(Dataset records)
┄┄┄┄┄┄
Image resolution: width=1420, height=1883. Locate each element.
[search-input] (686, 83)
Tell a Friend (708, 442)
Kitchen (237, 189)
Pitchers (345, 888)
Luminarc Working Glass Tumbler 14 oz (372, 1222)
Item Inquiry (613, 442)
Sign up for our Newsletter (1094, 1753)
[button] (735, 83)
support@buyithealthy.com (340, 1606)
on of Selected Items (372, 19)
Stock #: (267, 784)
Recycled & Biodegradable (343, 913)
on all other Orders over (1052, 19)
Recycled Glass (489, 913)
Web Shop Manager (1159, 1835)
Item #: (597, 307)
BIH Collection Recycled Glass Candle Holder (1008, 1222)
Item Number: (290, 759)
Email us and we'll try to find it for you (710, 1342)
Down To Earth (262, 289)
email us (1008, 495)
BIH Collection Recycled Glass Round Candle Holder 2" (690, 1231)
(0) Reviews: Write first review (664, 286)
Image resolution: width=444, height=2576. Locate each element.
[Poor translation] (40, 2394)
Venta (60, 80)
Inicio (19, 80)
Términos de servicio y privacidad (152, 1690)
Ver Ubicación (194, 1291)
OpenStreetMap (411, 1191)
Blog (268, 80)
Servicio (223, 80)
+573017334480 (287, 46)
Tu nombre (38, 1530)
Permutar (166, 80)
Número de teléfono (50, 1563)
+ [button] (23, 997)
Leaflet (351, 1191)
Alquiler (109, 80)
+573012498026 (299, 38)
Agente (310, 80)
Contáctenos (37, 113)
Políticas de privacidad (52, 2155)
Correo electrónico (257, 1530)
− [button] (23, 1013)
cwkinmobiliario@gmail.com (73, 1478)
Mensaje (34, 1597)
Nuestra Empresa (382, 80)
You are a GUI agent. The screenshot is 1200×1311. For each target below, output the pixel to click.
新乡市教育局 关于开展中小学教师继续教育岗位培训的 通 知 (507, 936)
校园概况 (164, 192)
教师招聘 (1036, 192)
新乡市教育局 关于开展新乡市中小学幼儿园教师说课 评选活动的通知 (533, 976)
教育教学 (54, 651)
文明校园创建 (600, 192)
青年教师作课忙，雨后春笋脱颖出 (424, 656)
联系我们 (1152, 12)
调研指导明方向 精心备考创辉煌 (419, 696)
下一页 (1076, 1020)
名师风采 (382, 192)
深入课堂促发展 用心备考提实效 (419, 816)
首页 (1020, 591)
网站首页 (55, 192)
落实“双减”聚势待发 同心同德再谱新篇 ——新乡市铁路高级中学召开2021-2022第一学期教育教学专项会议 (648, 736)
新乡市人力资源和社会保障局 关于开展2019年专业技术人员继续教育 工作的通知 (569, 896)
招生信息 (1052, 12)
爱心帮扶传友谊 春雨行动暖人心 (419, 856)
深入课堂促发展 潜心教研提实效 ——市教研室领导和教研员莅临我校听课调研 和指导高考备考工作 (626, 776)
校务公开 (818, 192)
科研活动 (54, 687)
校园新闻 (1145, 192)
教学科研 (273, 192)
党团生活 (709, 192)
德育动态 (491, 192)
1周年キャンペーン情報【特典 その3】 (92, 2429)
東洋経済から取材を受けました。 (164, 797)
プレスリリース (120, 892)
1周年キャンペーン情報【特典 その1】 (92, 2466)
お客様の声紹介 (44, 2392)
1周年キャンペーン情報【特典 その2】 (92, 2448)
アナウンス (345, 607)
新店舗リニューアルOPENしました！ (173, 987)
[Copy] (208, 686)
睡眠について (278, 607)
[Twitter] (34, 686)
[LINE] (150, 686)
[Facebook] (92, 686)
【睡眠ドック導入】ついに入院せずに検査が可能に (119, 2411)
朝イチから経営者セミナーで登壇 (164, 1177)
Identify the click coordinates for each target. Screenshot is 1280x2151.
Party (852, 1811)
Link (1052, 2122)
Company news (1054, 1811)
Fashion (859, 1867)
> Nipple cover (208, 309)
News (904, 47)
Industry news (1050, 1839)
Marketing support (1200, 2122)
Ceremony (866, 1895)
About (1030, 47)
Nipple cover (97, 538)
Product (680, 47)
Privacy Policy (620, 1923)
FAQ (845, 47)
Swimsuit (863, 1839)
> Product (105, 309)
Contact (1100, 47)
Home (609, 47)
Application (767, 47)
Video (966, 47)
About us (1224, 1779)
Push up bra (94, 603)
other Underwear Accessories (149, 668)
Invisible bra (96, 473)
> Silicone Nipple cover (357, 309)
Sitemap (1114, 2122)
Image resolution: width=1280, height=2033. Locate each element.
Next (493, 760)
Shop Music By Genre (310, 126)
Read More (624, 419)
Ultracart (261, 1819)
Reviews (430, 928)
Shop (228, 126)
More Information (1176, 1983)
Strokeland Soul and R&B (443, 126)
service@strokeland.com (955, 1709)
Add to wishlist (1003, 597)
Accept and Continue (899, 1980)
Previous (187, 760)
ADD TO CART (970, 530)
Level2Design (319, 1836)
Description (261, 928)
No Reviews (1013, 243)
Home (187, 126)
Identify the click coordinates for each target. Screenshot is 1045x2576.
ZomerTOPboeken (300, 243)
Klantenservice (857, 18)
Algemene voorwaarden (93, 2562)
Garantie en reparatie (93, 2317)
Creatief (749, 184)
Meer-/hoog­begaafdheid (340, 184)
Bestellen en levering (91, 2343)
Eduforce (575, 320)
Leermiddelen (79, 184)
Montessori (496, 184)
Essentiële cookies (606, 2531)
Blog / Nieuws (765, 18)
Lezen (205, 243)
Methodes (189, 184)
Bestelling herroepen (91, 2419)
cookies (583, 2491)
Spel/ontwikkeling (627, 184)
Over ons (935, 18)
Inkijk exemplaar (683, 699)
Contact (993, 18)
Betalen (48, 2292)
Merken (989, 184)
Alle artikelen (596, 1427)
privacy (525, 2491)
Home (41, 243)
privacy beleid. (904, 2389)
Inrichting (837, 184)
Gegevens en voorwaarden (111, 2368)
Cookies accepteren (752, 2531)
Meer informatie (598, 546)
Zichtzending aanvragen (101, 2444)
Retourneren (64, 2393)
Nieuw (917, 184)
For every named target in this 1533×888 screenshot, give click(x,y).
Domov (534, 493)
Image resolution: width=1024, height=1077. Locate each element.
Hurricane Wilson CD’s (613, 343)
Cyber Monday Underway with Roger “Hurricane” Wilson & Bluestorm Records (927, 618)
┄┄┄┄┄┄
### [WHAT IS REQUIRED]
Copy out every line of the listing above, unchanged and in the same order.

### [RESULT FOR THIS TASK]
Image resolution: width=1420, height=1883. Locate each element.
[search-input] (686, 83)
Tell a Friend (708, 442)
Kitchen (237, 189)
Pitchers (345, 888)
Luminarc Working Glass Tumbler 14 oz (372, 1222)
Item Inquiry (613, 442)
Sign up for our Newsletter (1094, 1753)
[button] (735, 83)
support@buyithealthy.com (340, 1606)
on of Selected Items (372, 19)
Stock #: (267, 784)
Recycled & Biodegradable (343, 913)
on all other Orders over (1052, 19)
Recycled Glass (489, 913)
Web Shop Manager (1159, 1835)
Item #: (597, 307)
BIH Collection Recycled Glass Candle Holder (1008, 1222)
Item Number: (290, 759)
Email us and we'll try to find it for you (710, 1342)
Down To Earth (262, 289)
email us (1008, 495)
BIH Collection Recycled Glass Round Candle Holder 2" (690, 1231)
(0) Reviews: Write first review (664, 286)
Image resolution: width=444, height=2576. Locate each element.
[Poor translation] (40, 2394)
Venta (60, 80)
Inicio (19, 80)
Términos de servicio y privacidad (152, 1690)
Ver Ubicación (194, 1291)
OpenStreetMap (411, 1191)
Blog (268, 80)
Servicio (223, 80)
+573017334480 (287, 46)
Tu nombre (38, 1530)
Permutar (166, 80)
Número de teléfono (50, 1563)
+ [button] (23, 997)
Leaflet (351, 1191)
Alquiler (109, 80)
+573012498026 (299, 38)
Agente (310, 80)
Contáctenos (37, 113)
Políticas de privacidad (52, 2155)
Correo electrónico (257, 1530)
− [button] (23, 1013)
cwkinmobiliario@gmail.com (73, 1478)
Mensaje (34, 1597)
Nuestra Empresa (382, 80)
You are a GUI agent. The screenshot is 1200×1311. For each target below, output the pixel to click.
新乡市教育局 关于开展中小学教师继续教育岗位培训的 通 知 (507, 936)
校园概况 (164, 192)
教师招聘 (1036, 192)
新乡市教育局 关于开展新乡市中小学幼儿园教师说课 评选活动的通知 (533, 976)
教育教学 (54, 651)
文明校园创建 (600, 192)
青年教师作课忙，雨后春笋脱颖出 (424, 656)
联系我们 (1152, 12)
调研指导明方向 精心备考创辉煌 (419, 696)
下一页 (1076, 1020)
名师风采 (382, 192)
深入课堂促发展 用心备考提实效 (419, 816)
首页 (1020, 591)
网站首页 (55, 192)
落实“双减”聚势待发 同心同德再谱新篇 ——新乡市铁路高级中学召开2021-2022第一学期教育教学专项会议 (648, 736)
新乡市人力资源和社会保障局 关于开展2019年专业技术人员继续教育 工作的通知 (569, 896)
招生信息 (1052, 12)
爱心帮扶传友谊 春雨行动暖人心 (419, 856)
深入课堂促发展 潜心教研提实效 ——市教研室领导和教研员莅临我校听课调研 和指导高考备考工作 (626, 776)
校务公开 (818, 192)
科研活动 (54, 687)
校园新闻 (1145, 192)
教学科研 (273, 192)
党团生活 (709, 192)
德育动态 (491, 192)
1周年キャンペーン情報【特典 その3】 (92, 2429)
東洋経済から取材を受けました。 (164, 797)
プレスリリース (120, 892)
1周年キャンペーン情報【特典 その1】 (92, 2466)
お客様の声紹介 (44, 2392)
1周年キャンペーン情報【特典 その2】 (92, 2448)
アナウンス (345, 607)
新店舗リニューアルOPENしました！ (173, 987)
[Copy] (208, 686)
睡眠について (278, 607)
[Twitter] (34, 686)
[LINE] (150, 686)
[Facebook] (92, 686)
【睡眠ドック導入】ついに入院せずに検査が可能に (119, 2411)
朝イチから経営者セミナーで登壇 (164, 1177)
Identify the click coordinates for each target. Screenshot is 1280x2151.
Party (852, 1811)
Link (1052, 2122)
Company news (1054, 1811)
Fashion (859, 1867)
> Nipple cover (208, 309)
News (904, 47)
Industry news (1050, 1839)
Marketing support (1200, 2122)
Ceremony (866, 1895)
About (1030, 47)
Nipple cover (97, 538)
Product (680, 47)
Privacy Policy (620, 1923)
FAQ (845, 47)
Swimsuit (863, 1839)
> Product (105, 309)
Contact (1100, 47)
Home (609, 47)
Application (767, 47)
Video (966, 47)
About us (1224, 1779)
Push up bra (94, 603)
other Underwear Accessories (149, 668)
Invisible bra (96, 473)
> Silicone Nipple cover (357, 309)
Sitemap (1114, 2122)
Image resolution: width=1280, height=2033. Locate each element.
Next (493, 760)
Shop Music By Genre (310, 126)
Read More (624, 419)
Ultracart (261, 1819)
Reviews (430, 928)
Shop (228, 126)
More Information (1176, 1983)
Strokeland Soul and R&B (443, 126)
service@strokeland.com (955, 1709)
Add to wishlist (1003, 597)
Accept and Continue (899, 1980)
Previous (187, 760)
ADD TO CART (970, 530)
Level2Design (319, 1836)
Description (261, 928)
No Reviews (1013, 243)
Home (187, 126)
Identify the click coordinates for each target. Screenshot is 1045x2576.
ZomerTOPboeken (300, 243)
Klantenservice (857, 18)
Algemene voorwaarden (93, 2562)
Garantie en reparatie (93, 2317)
Creatief (749, 184)
Meer-/hoog­begaafdheid (340, 184)
Bestellen en levering (91, 2343)
Eduforce (575, 320)
Leermiddelen (79, 184)
Montessori (496, 184)
Essentiële cookies (606, 2531)
Blog / Nieuws (765, 18)
Lezen (205, 243)
Methodes (189, 184)
Bestelling herroepen (91, 2419)
cookies (583, 2491)
Spel/ontwikkeling (627, 184)
Over ons (935, 18)
Inkijk exemplaar (683, 699)
Contact (993, 18)
Betalen (48, 2292)
Merken (989, 184)
Alle artikelen (596, 1427)
privacy (525, 2491)
Home (41, 243)
privacy beleid. (904, 2389)
Inrichting (837, 184)
Gegevens en voorwaarden (111, 2368)
Cookies accepteren (752, 2531)
Meer informatie (598, 546)
Zichtzending aanvragen (101, 2444)
Retourneren (64, 2393)
Nieuw (917, 184)
For every named target in this 1533×888 screenshot, give click(x,y).
Domov (534, 493)
Image resolution: width=1024, height=1077. Locate each element.
Hurricane Wilson CD’s (613, 343)
Cyber Monday Underway with Roger “Hurricane” Wilson & Bluestorm Records (927, 618)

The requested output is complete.